Additionally, the NeMo 1.0 experiment manager provided the option to add some callbacks to the trainer. In NeMo 2.0, those callbacks can be passed directly to your trainer. Notably, the TimingCallback() was used in NeMo 1.0 to log step times.

To add the TimingCallback in NeMo 2.0, add the callback directly to the trainer:

import nemo.lightning as nl
from nemo.utils.exp_manager import TimingCallback

trainer = nl.Trainer(
    ...
    callbacks=[TimingCallback()],
    ...
)

Migration Steps

  1. Remove the exp_manager section from your YAML config file.

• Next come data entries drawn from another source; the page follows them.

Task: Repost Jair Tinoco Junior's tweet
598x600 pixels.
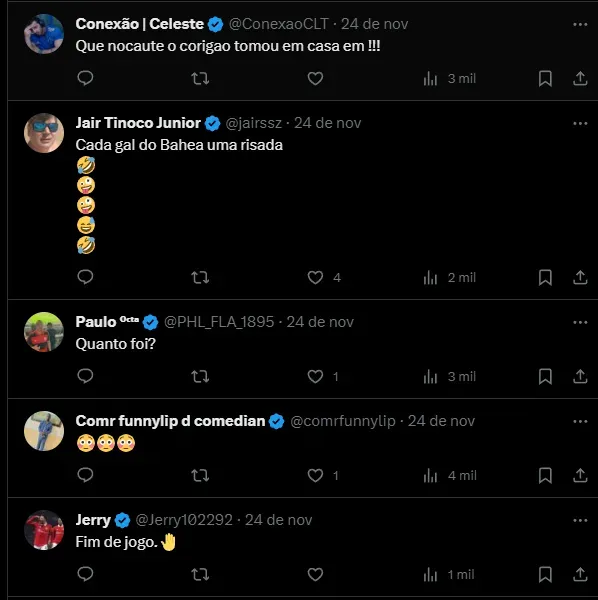Action: click(x=200, y=277)
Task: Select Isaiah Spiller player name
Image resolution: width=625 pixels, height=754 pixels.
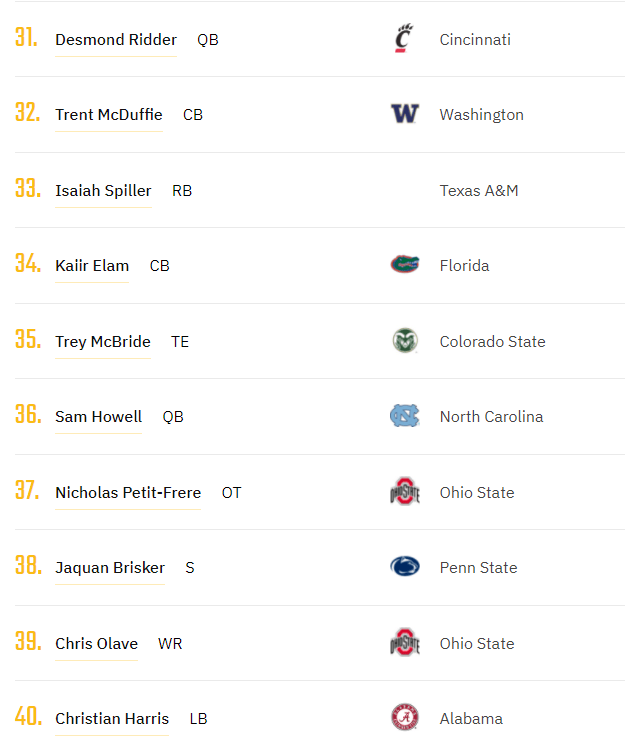Action: (x=103, y=190)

  2. Add the following imports to your Python script:

    from nemo import lightning as nl
    from pytorch_lightning.loggers import WandbLogger
    
  3. Create a NeMoLogger object with the appropriate parameters:

    log = nl.NeMoLogger(
        name="megatron_gpt",
        dir=None,  # This will default to ./nemo_experiments
        explicit_log_dir=None,
        version=None,
        use_datetime_version=True,
        log_local_rank_0_only=False,
        log_global_rank_0_only=False,
        files_to_copy=None,
        update_logger_directory=True,
        wandb=WandbLogger(project=None, name=None),
        ckpt=nl.ModelCheckpoint(
            dirpath=None,
            monitor="val_loss",
            save_top_k=10,
            mode="min",
            always_save_nemo=False,
            save_nemo_on_train_end=False,
            filename='megatron_gpt--{val_loss:.2f}-{step}-{consumed_samples}',
            async_save=False,
        )
    )
    
  4. Create an AutoResume object with the appropriate parameters:

    resume = nl.AutoResume(
        path=None,  # Equivalent to resume_from_checkpoint
        dirpath=None,
        import_path=None,
        resume_if_exists=True,
        resume_past_end=False,
        resume_ignore_no_checkpoint=True,
    )
    
  5. Add any callbacks you want to the trainer:

    import nemo.lightning as nl
    from nemo.lightning.python.callbacks import PreemptionCallback
    from nemo.utils.exp_manager import TimingCallback
    
    callback = [TimingCallback(), PreemptionCallback()]
    trainer = nl.Trainer(
        ...
        callbacks=callbacks,
        ...
    )
    
  6. Pass the trainer, log, and resume objects to the llm.train() function:

    llm.train(..., trainer=trainer, log=log, resume=resume)
    
  1. Adjust the parameters in NeMoLogger and AutoResume to match your previous YAML configuration.

Note

  • The model_parallel_size parameter is no longer needed in the checkpoint configuration.

  • For S3 checkpointing, set the dirpath in the ModelCheckpoint to the format s3://bucket/key.